▶ **WHAT IS EXPECTED**
Starting at the line that contains "At what coordinates" and ending at the line that contains "[x=48, y=248]", rewrite the lines with "dropdown" switched to "drop-down list" and everything else unchanged. Leave the pictures out.

______________________________

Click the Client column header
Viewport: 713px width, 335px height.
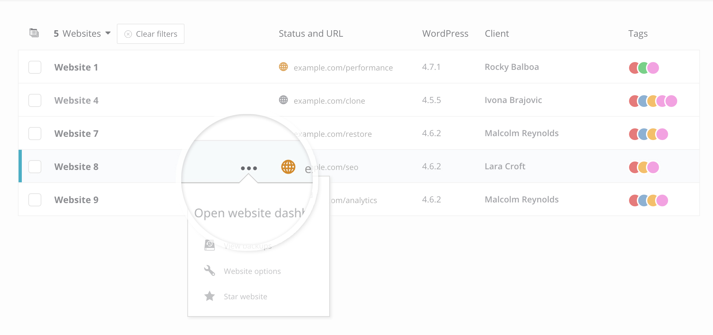pos(497,34)
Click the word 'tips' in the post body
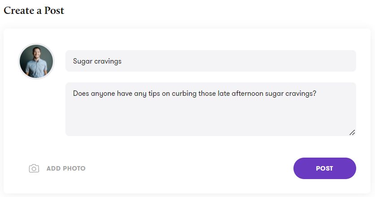This screenshot has width=375, height=197. coord(154,94)
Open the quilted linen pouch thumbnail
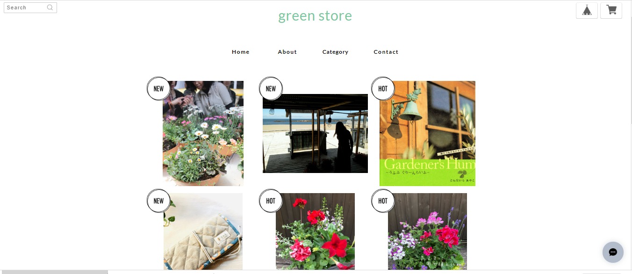 pyautogui.click(x=203, y=231)
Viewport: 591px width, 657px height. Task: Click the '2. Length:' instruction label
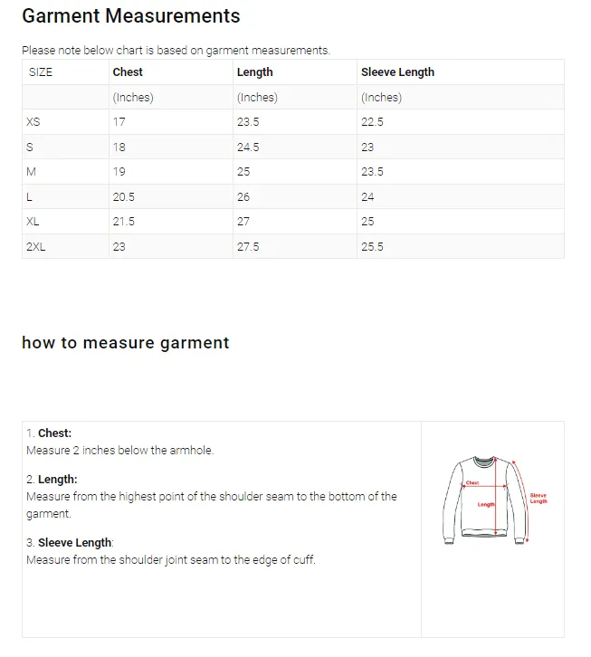pos(52,480)
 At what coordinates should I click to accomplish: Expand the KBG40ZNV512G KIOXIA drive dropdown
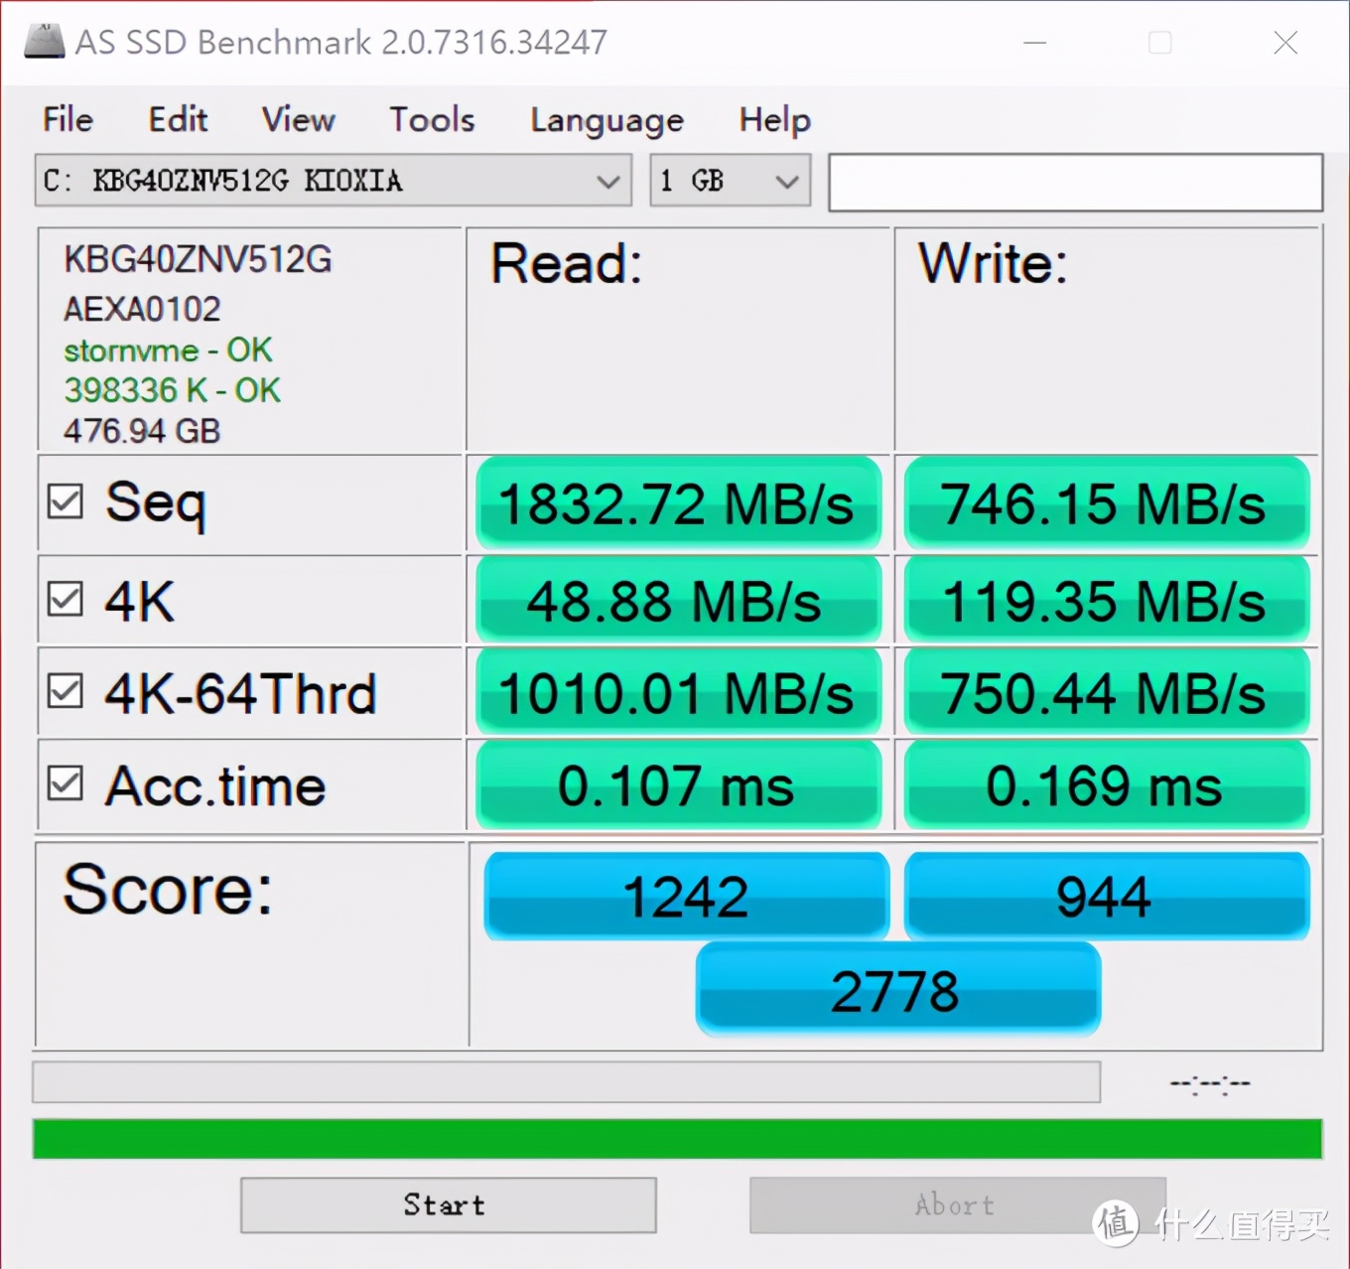pos(333,181)
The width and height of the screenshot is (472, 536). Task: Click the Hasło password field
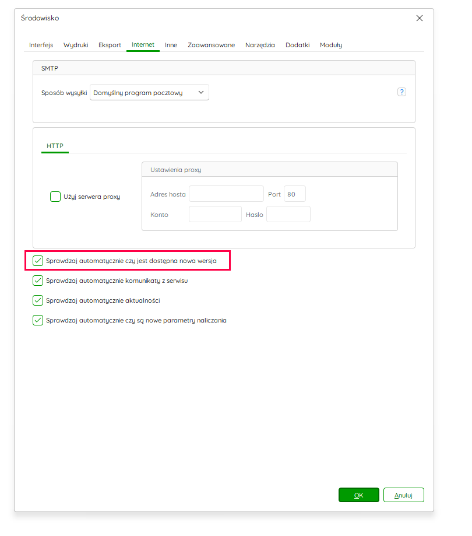click(x=288, y=214)
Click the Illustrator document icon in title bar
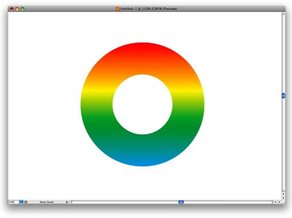The image size is (292, 218). pos(117,9)
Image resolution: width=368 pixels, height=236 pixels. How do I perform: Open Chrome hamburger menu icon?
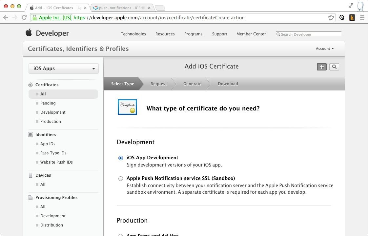(x=362, y=18)
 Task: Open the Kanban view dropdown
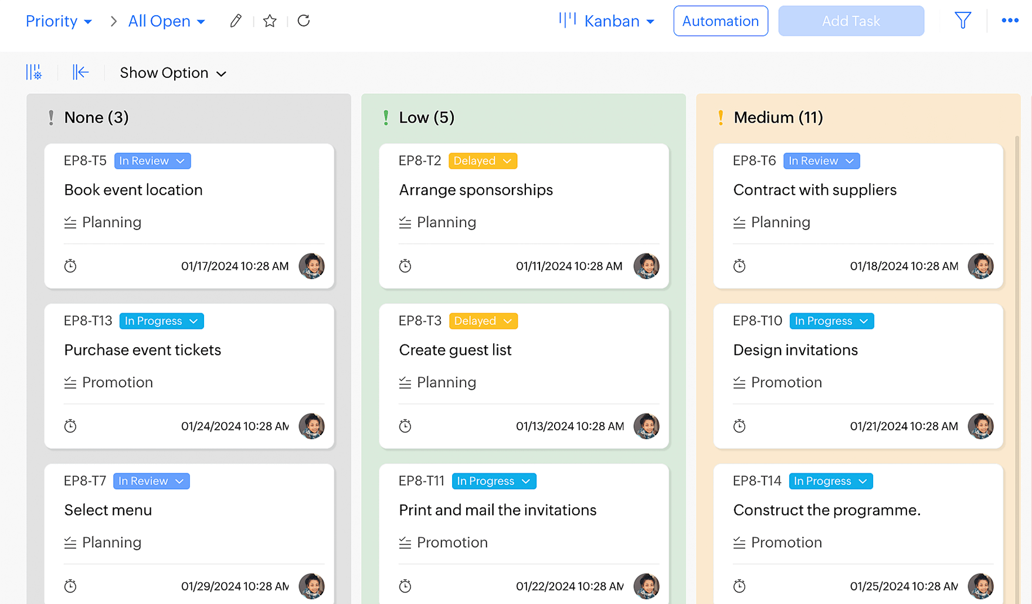click(607, 21)
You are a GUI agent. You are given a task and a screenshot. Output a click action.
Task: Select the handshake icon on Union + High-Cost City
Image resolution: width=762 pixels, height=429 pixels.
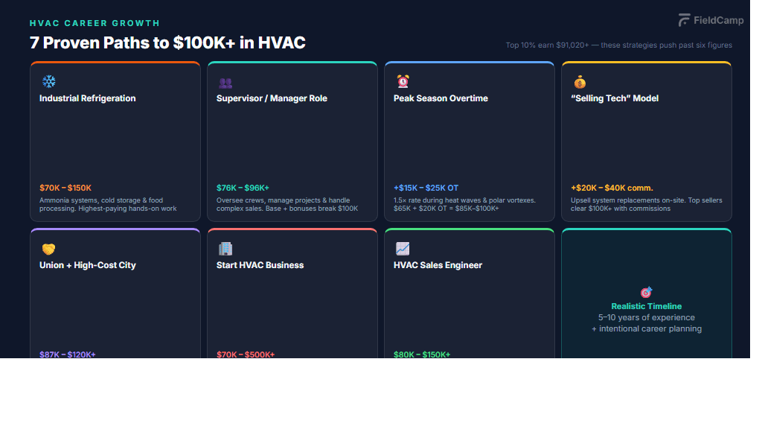[x=48, y=248]
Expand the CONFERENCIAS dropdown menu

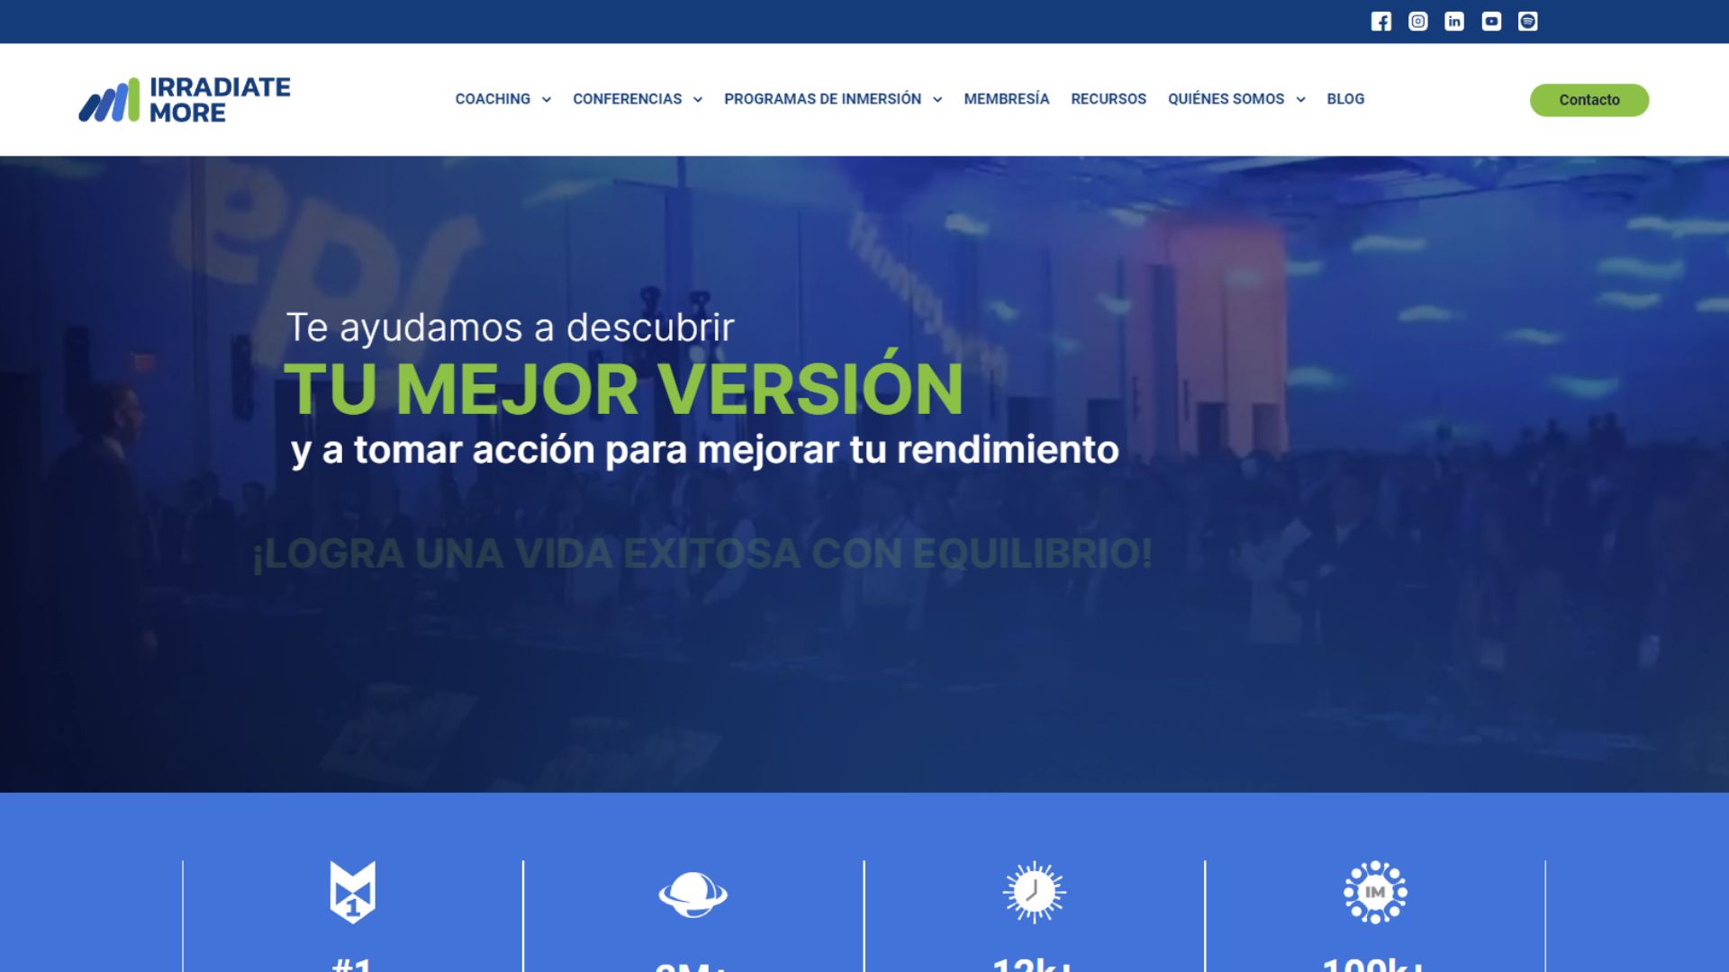pos(628,99)
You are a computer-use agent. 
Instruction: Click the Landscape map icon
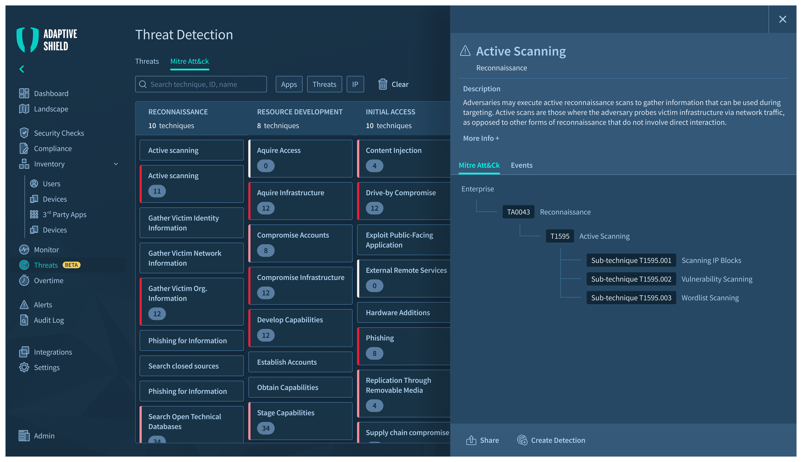coord(24,109)
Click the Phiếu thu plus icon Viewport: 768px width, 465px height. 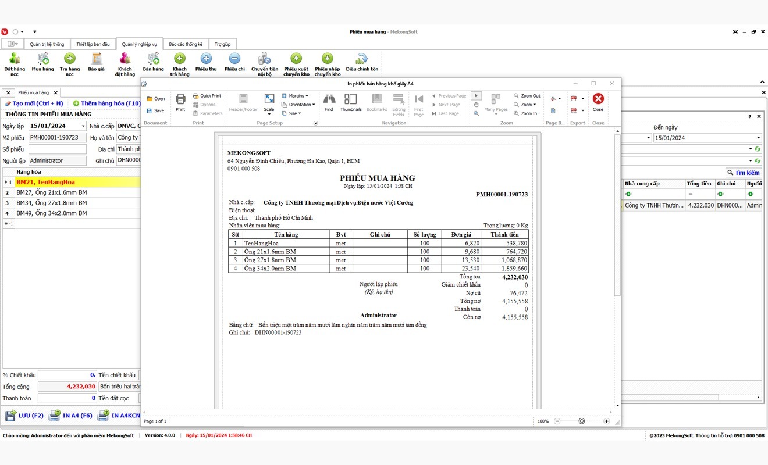pyautogui.click(x=206, y=59)
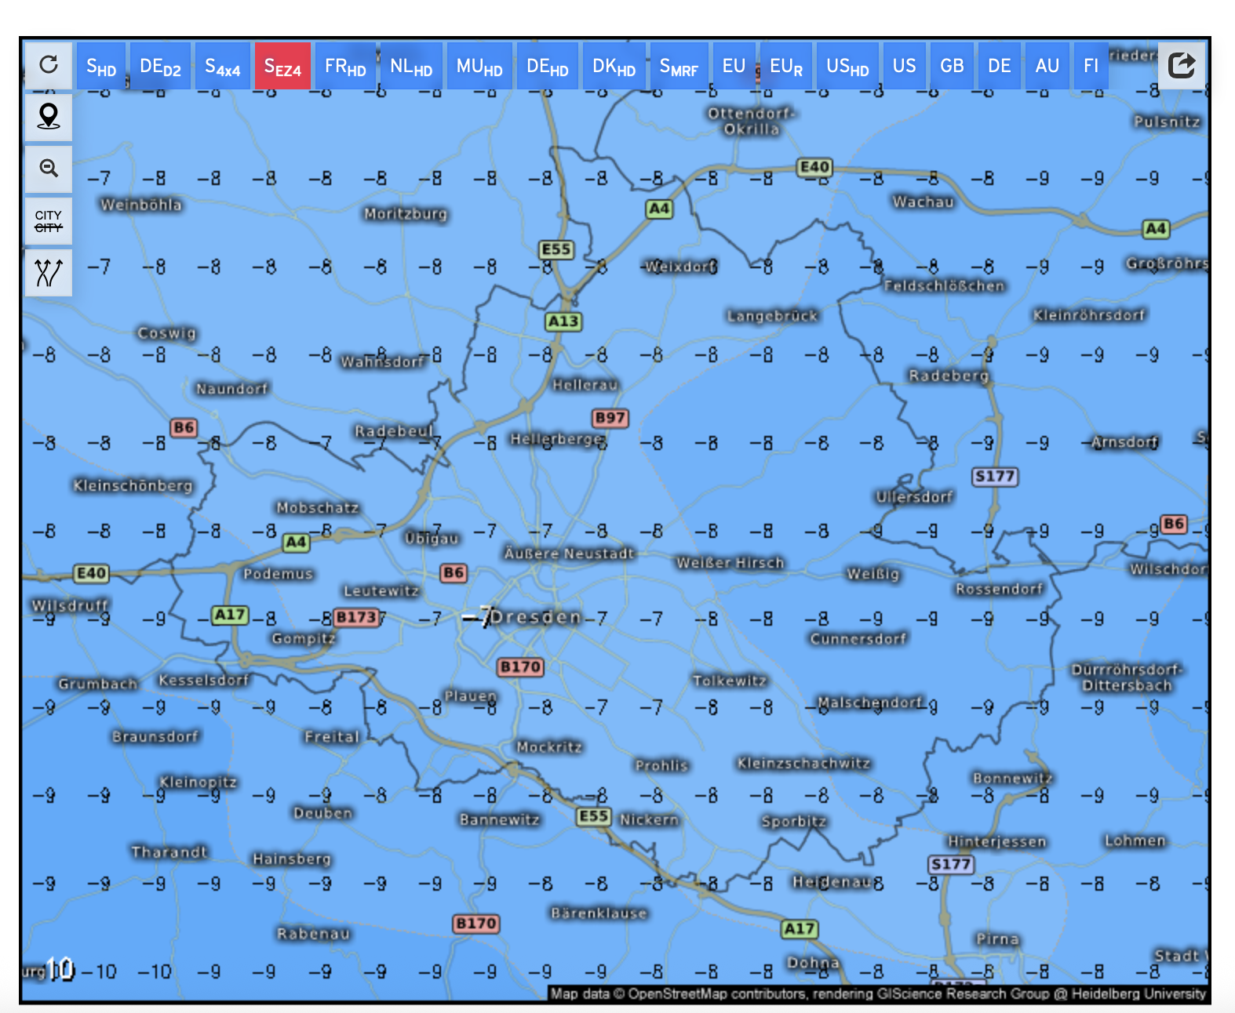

______________________________

▶ **TASK SOLUTION**
 At what coordinates should I click to accomplish: Expand the KBG40ZNV512G KIOXIA drive drop-down list
pos(333,181)
The width and height of the screenshot is (472, 536). Task: Click the Hasło password field
click(x=288, y=214)
Click the Illustrator document icon in title bar
The image size is (292, 218). pos(117,9)
Image resolution: width=368 pixels, height=236 pixels. How do I perform: Open Chrome hamburger menu icon?
(x=362, y=18)
 Task: Open the Kanban view drop-down list
click(607, 21)
You are a GUI agent. You are given a task and a screenshot. Output a click action.
Task: Select the handshake icon on Union + High-Cost City
Image resolution: width=762 pixels, height=429 pixels.
[x=48, y=248]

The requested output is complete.